- _Problem details_: Restate word for word the line containing "Image resolution: width=608" and every following line in the material below, up to and including the last one.
[Start of Attachment]
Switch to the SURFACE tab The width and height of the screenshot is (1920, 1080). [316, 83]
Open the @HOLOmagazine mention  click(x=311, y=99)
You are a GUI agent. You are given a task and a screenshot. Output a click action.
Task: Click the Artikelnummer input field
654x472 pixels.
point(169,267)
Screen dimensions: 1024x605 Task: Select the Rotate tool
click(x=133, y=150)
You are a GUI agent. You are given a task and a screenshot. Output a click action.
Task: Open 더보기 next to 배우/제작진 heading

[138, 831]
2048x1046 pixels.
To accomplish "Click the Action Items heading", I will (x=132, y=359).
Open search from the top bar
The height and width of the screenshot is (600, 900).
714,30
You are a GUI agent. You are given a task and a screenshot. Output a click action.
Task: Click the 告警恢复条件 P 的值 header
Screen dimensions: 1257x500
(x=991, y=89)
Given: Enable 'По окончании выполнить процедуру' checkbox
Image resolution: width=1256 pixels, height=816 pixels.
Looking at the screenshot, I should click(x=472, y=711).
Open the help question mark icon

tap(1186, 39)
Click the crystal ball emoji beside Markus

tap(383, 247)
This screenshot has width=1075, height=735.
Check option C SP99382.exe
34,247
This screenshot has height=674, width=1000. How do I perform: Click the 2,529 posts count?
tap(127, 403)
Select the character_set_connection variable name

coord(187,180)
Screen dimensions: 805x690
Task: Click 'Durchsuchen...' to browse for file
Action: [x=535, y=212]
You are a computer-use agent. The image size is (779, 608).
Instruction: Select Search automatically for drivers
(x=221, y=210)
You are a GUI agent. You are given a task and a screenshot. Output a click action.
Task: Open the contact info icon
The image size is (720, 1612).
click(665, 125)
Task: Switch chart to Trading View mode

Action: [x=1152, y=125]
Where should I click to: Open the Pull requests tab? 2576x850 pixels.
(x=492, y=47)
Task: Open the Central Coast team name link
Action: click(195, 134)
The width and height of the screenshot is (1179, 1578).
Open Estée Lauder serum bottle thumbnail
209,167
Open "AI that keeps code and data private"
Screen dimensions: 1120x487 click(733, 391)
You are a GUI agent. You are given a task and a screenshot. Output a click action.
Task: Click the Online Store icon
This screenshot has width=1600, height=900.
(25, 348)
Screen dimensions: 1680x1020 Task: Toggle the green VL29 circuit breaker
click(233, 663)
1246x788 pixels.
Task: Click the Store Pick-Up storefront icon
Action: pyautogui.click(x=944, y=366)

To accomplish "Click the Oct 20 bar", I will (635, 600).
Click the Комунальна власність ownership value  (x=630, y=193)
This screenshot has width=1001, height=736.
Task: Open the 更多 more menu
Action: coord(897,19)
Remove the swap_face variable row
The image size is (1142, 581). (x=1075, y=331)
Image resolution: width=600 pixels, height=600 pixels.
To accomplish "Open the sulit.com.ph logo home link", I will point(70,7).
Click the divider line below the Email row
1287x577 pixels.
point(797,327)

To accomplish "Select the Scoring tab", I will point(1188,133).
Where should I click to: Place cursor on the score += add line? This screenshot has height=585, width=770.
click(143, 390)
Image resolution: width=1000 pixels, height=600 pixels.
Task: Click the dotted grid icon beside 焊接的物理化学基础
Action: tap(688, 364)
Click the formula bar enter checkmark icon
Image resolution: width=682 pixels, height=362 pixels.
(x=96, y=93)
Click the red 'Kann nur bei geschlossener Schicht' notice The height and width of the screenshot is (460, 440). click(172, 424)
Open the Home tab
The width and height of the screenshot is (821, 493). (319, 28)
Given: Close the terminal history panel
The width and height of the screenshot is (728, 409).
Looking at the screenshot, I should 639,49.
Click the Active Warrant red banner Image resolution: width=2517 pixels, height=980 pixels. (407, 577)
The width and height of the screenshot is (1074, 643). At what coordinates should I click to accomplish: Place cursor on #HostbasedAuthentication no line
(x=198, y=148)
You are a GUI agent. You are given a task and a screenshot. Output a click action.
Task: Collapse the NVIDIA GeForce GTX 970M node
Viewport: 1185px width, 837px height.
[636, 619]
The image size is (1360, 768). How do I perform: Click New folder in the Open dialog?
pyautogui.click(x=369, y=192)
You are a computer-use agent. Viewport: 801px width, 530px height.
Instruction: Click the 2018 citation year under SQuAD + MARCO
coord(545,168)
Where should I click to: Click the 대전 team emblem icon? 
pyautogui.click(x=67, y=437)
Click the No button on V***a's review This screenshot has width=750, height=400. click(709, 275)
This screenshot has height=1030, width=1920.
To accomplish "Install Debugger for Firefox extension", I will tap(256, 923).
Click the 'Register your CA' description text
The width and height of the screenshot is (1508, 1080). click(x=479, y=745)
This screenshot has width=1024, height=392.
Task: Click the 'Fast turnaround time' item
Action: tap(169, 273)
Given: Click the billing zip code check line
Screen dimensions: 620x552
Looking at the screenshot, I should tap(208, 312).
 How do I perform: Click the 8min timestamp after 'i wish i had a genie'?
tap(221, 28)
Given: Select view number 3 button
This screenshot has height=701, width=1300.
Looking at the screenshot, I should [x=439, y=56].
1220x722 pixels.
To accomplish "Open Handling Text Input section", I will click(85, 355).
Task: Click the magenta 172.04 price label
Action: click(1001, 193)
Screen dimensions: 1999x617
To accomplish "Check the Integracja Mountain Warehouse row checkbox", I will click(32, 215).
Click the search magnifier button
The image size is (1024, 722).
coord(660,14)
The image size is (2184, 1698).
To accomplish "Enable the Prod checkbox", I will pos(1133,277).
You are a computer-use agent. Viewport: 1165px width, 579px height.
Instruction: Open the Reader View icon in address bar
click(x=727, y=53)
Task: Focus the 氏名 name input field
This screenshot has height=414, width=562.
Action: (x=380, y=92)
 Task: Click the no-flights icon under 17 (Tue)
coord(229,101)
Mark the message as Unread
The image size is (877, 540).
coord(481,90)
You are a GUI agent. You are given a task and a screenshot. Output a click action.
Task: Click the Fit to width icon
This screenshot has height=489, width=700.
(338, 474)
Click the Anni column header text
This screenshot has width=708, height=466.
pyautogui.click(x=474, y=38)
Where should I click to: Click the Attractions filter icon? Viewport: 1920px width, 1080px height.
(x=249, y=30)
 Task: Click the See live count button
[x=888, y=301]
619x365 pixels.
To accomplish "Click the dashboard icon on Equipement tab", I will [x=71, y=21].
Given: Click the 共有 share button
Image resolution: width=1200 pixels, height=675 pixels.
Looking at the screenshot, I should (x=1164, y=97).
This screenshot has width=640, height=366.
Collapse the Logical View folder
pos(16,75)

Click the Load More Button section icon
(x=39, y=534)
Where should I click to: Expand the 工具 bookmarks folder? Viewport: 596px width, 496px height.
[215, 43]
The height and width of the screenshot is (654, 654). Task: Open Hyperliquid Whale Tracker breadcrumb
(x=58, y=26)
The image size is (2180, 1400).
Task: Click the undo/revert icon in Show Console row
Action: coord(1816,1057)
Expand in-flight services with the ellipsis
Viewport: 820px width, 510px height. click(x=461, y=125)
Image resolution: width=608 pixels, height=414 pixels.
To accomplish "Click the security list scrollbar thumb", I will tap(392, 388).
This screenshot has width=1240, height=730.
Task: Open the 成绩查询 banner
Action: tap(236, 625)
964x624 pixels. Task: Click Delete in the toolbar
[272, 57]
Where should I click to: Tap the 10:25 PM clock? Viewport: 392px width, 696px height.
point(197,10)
[End of Attachment]
- _Exercise result_:
Image resolution: width=608 pixels, height=414 pixels.
To accomplish "Click the security list scrollbar thumb", I will tap(392, 388).
This screenshot has width=1240, height=730.
Task: Open the 成绩查询 banner
Action: tap(236, 625)
964x624 pixels. Task: Click Delete in the toolbar
[272, 57]
Where should I click to: Tap the 10:25 PM clock? Viewport: 392px width, 696px height.
point(197,10)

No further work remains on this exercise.